# My Little Shrimp Tank



## George Willms (Jul 25, 2003)

Just how small is that? And do you only have cherry reds in there?


----------



## TS168 (Oct 28, 2003)

HI George,

Tank Dimension: 
15cm by 15cm. Height is 23cm

Yes Just Cherry shrimp in there. 2 are now pregnant. 

Cheers. TS


----------



## George Willms (Jul 25, 2003)

Cool, I just pulled about 20 baby shrimp from my filter today.


----------



## Buck (Oct 13, 2002)

I'll be checking my door for a package each day George... :wink:


----------



## George Willms (Jul 25, 2003)

get in line! lol


----------



## Momotaro (Feb 21, 2003)

Get in line for some of the green shrimp George has!

How are you making out with them, oh great Guru of Shrimp!! :wink:  

Mike


----------



## Buck (Oct 13, 2002)

Mike did you say green shrimp ? :shock: 
Dang it, now how am I supposed to stand in two lines at the same time ! 

George... when you package them, try not to mix the two together... that way it will be easier for me to seperate them for my tanks... 

Ooops... did i say that out loud ? :hehe:


----------



## TS168 (Oct 28, 2003)

Green Shrimp. nice i want it also. 
I now only have 1 male blue shrimp. Hope to get afew wives for him.

I from Singapore. Anyone stay here?

How much is the price of green/blue/cherry/tiger shrimp at your place?

Care to share?

Thanks.
TS


----------



## SCMurphy (Oct 21, 2003)

TS168 said:


> Green Shrimp. nice i want it also.
> I now only have 1 male blue shrimp. Hope to get afew wives for him.
> 
> I from Singapore. Anyone stay here?
> ...


The price here in the US is too much....it is hard to find importers that will, or can, get them for us.


----------



## TS168 (Oct 28, 2003)

Blue shrimp:
http://www.aquajapan.com/encyc/shrimp/atyidae/neocaridina/sp0004_e.html


----------



## Momotaro (Feb 21, 2003)

George wiped out a shop in South Jersey. The Green Shrimp were only a couple of bucks each, if I remember correctly! I haven't heard him talk about them in a while.

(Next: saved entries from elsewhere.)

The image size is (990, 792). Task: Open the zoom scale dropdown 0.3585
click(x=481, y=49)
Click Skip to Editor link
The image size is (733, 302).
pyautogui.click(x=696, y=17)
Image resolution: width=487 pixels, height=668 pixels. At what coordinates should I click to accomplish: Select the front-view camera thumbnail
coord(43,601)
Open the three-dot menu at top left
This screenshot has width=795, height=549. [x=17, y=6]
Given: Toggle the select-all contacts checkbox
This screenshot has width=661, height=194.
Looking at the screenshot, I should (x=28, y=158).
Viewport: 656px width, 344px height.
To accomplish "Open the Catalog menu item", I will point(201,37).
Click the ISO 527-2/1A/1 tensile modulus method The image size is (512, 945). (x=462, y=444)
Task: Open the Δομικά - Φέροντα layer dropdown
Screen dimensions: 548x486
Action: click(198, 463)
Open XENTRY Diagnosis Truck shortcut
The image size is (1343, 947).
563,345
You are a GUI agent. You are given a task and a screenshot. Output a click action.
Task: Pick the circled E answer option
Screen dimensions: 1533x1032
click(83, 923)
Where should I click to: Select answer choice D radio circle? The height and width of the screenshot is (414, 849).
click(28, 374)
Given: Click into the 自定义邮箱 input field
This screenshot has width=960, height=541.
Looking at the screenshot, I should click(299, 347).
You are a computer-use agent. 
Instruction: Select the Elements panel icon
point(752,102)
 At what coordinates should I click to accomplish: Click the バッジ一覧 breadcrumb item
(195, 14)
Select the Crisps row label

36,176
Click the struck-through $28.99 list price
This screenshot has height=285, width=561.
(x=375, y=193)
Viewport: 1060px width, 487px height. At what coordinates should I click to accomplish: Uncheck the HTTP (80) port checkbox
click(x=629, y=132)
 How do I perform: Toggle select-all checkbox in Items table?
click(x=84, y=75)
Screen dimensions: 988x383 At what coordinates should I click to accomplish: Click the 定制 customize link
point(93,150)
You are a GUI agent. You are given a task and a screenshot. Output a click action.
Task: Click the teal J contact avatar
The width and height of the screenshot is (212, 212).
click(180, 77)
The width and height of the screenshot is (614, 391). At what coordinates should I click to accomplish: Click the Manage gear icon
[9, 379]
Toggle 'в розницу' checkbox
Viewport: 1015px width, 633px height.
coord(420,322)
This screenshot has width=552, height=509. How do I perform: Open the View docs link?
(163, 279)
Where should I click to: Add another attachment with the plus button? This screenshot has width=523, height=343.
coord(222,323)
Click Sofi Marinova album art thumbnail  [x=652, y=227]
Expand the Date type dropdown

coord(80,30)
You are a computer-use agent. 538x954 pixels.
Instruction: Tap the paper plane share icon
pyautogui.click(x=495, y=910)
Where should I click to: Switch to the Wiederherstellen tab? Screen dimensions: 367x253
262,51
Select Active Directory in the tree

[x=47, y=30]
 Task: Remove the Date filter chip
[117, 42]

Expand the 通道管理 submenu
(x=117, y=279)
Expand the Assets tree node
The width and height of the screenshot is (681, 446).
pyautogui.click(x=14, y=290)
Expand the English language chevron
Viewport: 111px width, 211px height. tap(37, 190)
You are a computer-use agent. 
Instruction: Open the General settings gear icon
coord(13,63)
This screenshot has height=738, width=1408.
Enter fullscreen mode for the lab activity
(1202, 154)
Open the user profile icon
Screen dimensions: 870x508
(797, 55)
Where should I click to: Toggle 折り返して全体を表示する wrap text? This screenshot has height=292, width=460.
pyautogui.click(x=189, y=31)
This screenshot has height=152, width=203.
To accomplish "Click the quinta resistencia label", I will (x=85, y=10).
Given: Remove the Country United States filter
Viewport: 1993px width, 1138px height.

HEY GEORGE!! How about those "Greenies"!!


Mike


----------



## George Willms (Jul 25, 2003)

Mike, you blew my cover! No little ones yet, at least not that I've seen. Yep, they were only $2 each, so I wiped 'em clear out. I should go see if they have anything else there.


----------



## TS168 (Oct 28, 2003)

I Have not seen green shrimp sold here. But heard of people brough it. It must be a nice one. George any picture of your green shrimp to post here?


----------



## Momotaro (Feb 21, 2003)

George if you stop in "that shop", give me a heads up on the shrimp!

Mike


----------



## TS168 (Oct 28, 2003)

My Cherry shrimp has given birth to afew little cherry shrimp today...

Cheers.
TS


----------



## George Willms (Jul 25, 2003)

Congrats!


----------



## George Willms (Jul 25, 2003)

TS168 said:


> I Have not seen green shrimp sold here. But heard of people brough it. It must be a nice one. George any picture of your green shrimp to post here?


No I keep meaning to bring the camera to work so I can try to get a pic, but I always forget. I will see what I can do this week about a pic.


----------



## TS168 (Oct 28, 2003)

Nice shrimp pic for all.
http://www.51fish.net/bbs/dispbbs.asp?boardID=10&ID=535


----------



## ming (Dec 6, 2003)

TS168 said:


> Nice shrimp pic for all.
> http://www.51fish.net/bbs/dispbbs.asp?boardID=10&ID=535


now if you could successfully get them and breed them.. you'd be making some money


----------